▶ _Task requirements_
Retype the range from the line holding "Complaints (84, 2546)" to the last line of the listing, inclusive, exactly as it appears and with nothing else.

▶ _Records for the exercise_
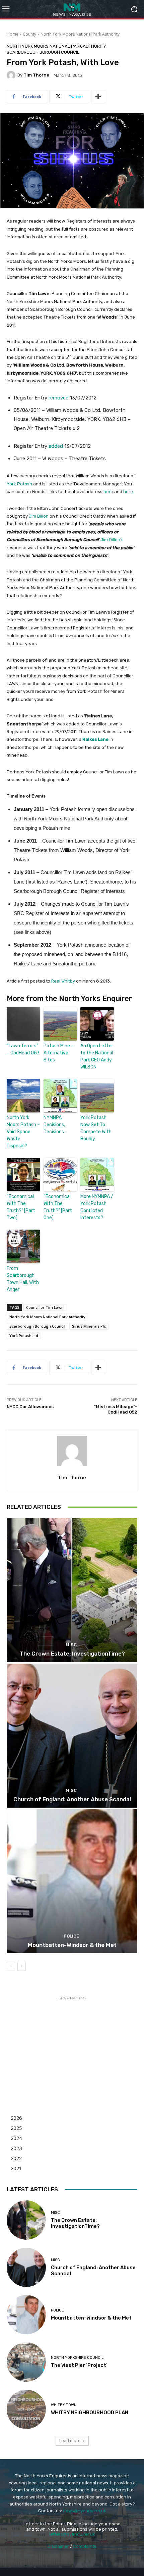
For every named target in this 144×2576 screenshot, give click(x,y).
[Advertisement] (72, 2044)
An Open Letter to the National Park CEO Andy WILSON (96, 1056)
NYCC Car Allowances (30, 1406)
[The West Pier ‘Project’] (26, 2362)
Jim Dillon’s (112, 539)
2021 (16, 2168)
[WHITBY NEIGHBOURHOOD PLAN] (26, 2409)
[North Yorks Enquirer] (72, 9)
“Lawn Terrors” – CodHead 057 (23, 1049)
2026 (16, 2118)
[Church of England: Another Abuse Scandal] (72, 1736)
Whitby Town (64, 2405)
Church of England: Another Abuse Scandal (72, 1799)
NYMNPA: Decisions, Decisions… (55, 1125)
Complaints (84, 2546)
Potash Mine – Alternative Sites (59, 1053)
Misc (71, 1644)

▶ _Written reply_
Complaints (84, 2546)
Potash Mine – Alternative Sites (59, 1053)
Misc (71, 1644)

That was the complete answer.